GERECHTSHOF ’s-HERTOGENBOSCH

Afdeling civiel recht
zaaknummer 200.198.196/01
arrest van 4 april 2017
in de zaak van
Generali Verzekeringsgroep N.V.,
gevestigd te [vestigingsplaats] ,
appellante,
hierna aan te duiden als Generali,
advocaat: mr. R.A.I. Thuys te Diemen,
tegen
[geïntimeerde] ,
wonende te [woonplaats] ,
geïntimeerde,
hierna aan te duiden als [geïntimeerde] ,
advocaat: mr. A.J.E. Verschuren te Kerkrade,
op het bij exploot van dagvaarding van 30 juni 2015 en herstelexploot van 14 maart 2016 ingeleide hoger beroep van de beschikking van 17 december 2014, door de rechtbank Limburg, zittingsplaats Roermond, in een deelgeschil gewezen tussen Generali als verweerster en [geïntimeerde] als verzoeker.

1.Het geding in eerste aanleg (zaak-/rolnummer C03/196652/HA RK 14-197)

Voor het geding in eerste aanleg verwijst het hof naar voormelde beschikking en het vonnis van 11 mei 2016.

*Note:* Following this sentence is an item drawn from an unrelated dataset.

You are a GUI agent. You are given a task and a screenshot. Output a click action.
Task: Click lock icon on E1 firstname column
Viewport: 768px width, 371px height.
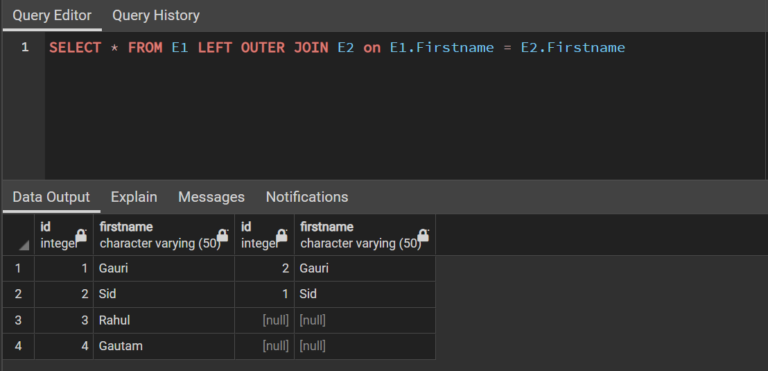coord(222,235)
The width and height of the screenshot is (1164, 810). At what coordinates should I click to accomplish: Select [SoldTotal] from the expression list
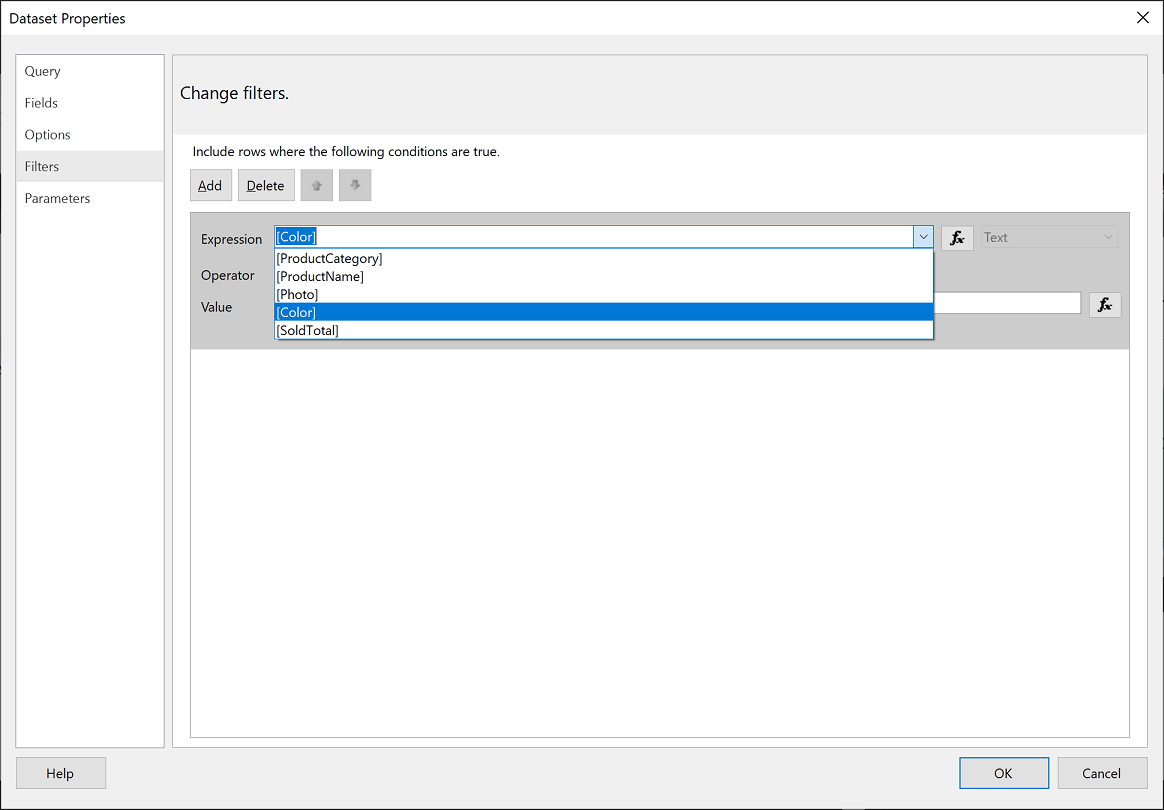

2.Het geding in hoger beroep

Het verloop van de procedure blijkt uit:
  • de dagvaarding in hoger beroep;
  • het herstelexploit van 14 maart 2016
  • de memorie van grieven met een productie;
  • de memorie van antwoord;
Het hof heeft daarna een datum voor arrest bepaald. Het hof doet recht op bovenvermelde stukken en de stukken van de eerste aanleg.

3.De beoordeling

3.1.
De ontvankelijkheid van het hoger beroep
3.1.1.
Ten tijde van het uitbrengen van de dagvaarding in hoger beroep en ten tijde van het herstelexploot was nog niet aan alle vereisten van artikel 1019 cc lid 3 onder a Rv , dat tussentijds hoger beroep tegen een beslissing in een deelgeschil regelt, voldaan.
3.1.2.
Weliswaar was de appeldagvaarding binnen de aangegeven appeltermijn van drie maanden na de eerste roldatum in de bodemprocedure van 1 april 2015 uitgebracht op 30 juni 2015, en wel tegen de zitting van 1 maart 2016. Het door Generali uitgebrachte herstelexploot van 14 maart 2016 in verband met het niet aanbrengen van de zaak in hoger beroep op 1 maart 2016 was vervolgens tijdig in de zin van artikel 125 lid 4 Rv, terwijl op de bij het herstelexploot aangezegde nieuwe roldatum van 6 september 2016 de zaak door Generali daadwerkelijk is aangebracht.
3.1.3.
Voorts was eveneens tijdig, namelijk op de eerste roldatum en derhalve binnen de gegeven termijn door Generali een verzoek gedaan tot het toestaan van tussentijds appel (zie onderdeel 27 van de dagvaarding van 16 maart 2016).
3.1.4.
De bodemprocedure betreft een vordering van onbepaalde waarde, terwijl duidelijke aanwijzingen ontbreken dat de vordering geen hogere waarde vertegenwoordigt dan
€ 1750,=, zodat ingevolge artikel 332 Rv hoger beroep op zich is toegestaan.
3.1.5.
Vervolgens heeft de rechtbank bij vonnis van 11 mei 2016 op grond van artikel 1019cc lid 3 Rv hoger beroep van de beschikking toegestaan. Het hof merkt op dat artikel 1019 cc lid 3 Rv niet vereist dat de toestemming al lopende de hierboven genoemde appeltermijn wordt gegeven.
3.1.6.
Op het moment dat de zaak bij het hof is geïntroduceerd, zijnde 6 september 2016, was derhalve aan alle door artikel 1019cc Rv. gestelde eisen voor ontvankelijkheid voldaan. Derhalve kan Generali in haar hoger beroep worden ontvangen.
3.2.
Het gaat in dit geval om een ongeval dat zich in 2013 voordeed op de Autobahn A61 in Duitsland. [geïntimeerde] zat in een auto met Nederlands kenteken, die werd bestuurd door [bestuurder en eigenaar van de auto] , die naar het hof begrijpt ook de eigenaar was van die auto. [bestuurder en eigenaar van de auto] had zijn auto voor het Wet Aansprakelijkheidsverzekering Motorrijtuigen (hierna WAM)-risico verzekerd bij Generali. In de standpunten van partijen ligt besloten dat [geïntimeerde] en [bestuurder en eigenaar van de auto] beiden in Nederland wonen.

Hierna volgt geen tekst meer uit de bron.